Simpson: Absolutely. Once we were elected, another thing Coalition did was to invite Tom Hayden and Jane Fonda to speak on campus, which really put a burr in the saddle of some campus conservatives. I was asked to be Jane's photographer for the day and got to spend the afternoon with her. She was one of the most beautiful women I'd ever seen. I had schoolboy visions of Barbarella in my head for days.

SCF: I noticed on Coalition's political platform your support for funding of the University radio station.

Simpson: Yes.

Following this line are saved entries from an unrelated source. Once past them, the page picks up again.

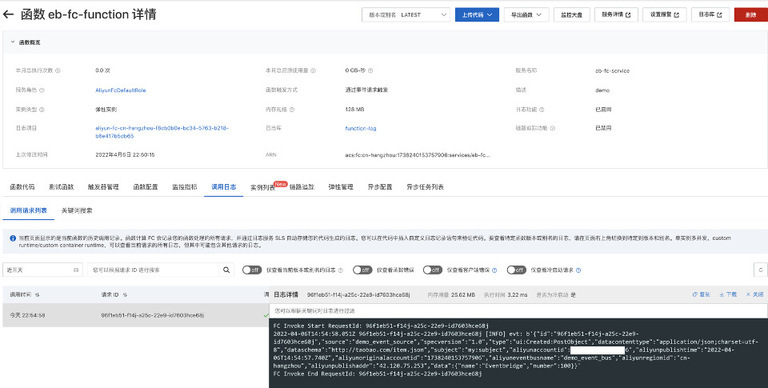Sort by request ID column
The height and width of the screenshot is (388, 768).
[x=125, y=295]
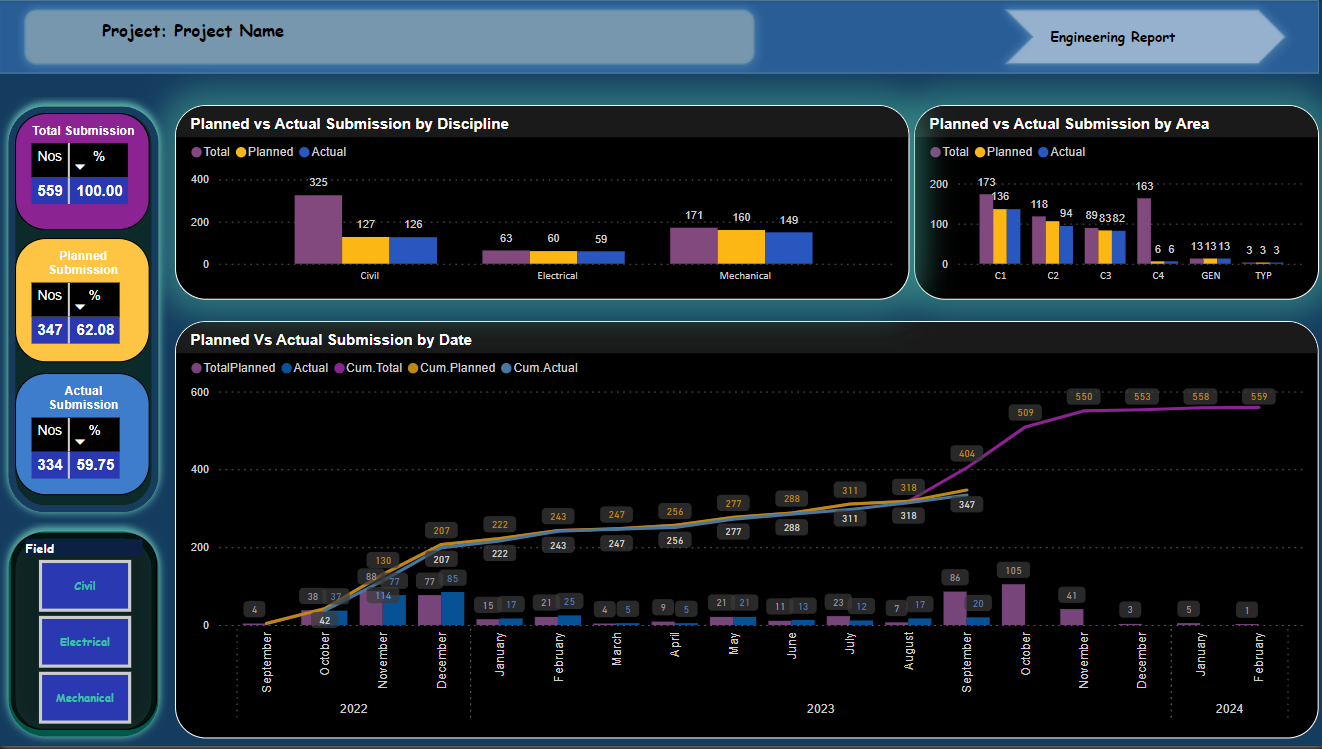This screenshot has width=1322, height=749.
Task: Click the sort arrow in the Actual Submission table
Action: click(80, 441)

We supported the feasibility study for the radio station that became WUOG.

SCF: WUOG is credited with helping to break the Athens music scene by showcasing the emerging bands in it.

Simpson: I think you could say that WUOG was a factor.

SCF: Ravenstone really impacted the music scene in Athens, then, both through its music and through its politics and its support for the campus radio station.

Simpson: The main thing we did was have lots of fun. It's like that line from the song by Commander Cody & His Lost Planet Airmen -- "There's one thing I've never done, I've never had too much fun!"

SCF: During this time you were elected a student senator. You also regularly wrote an editorial column for the campus newspaper and another one for a city paper.

Simpson: Yes, The Athens Observer.

SCF: Geez, when did you find the time to go to class?

Simpson: If you saw some of my grades it was pretty apparent I didn't. (laughs) I spent most of my time making student films, playing music and rabble rousing.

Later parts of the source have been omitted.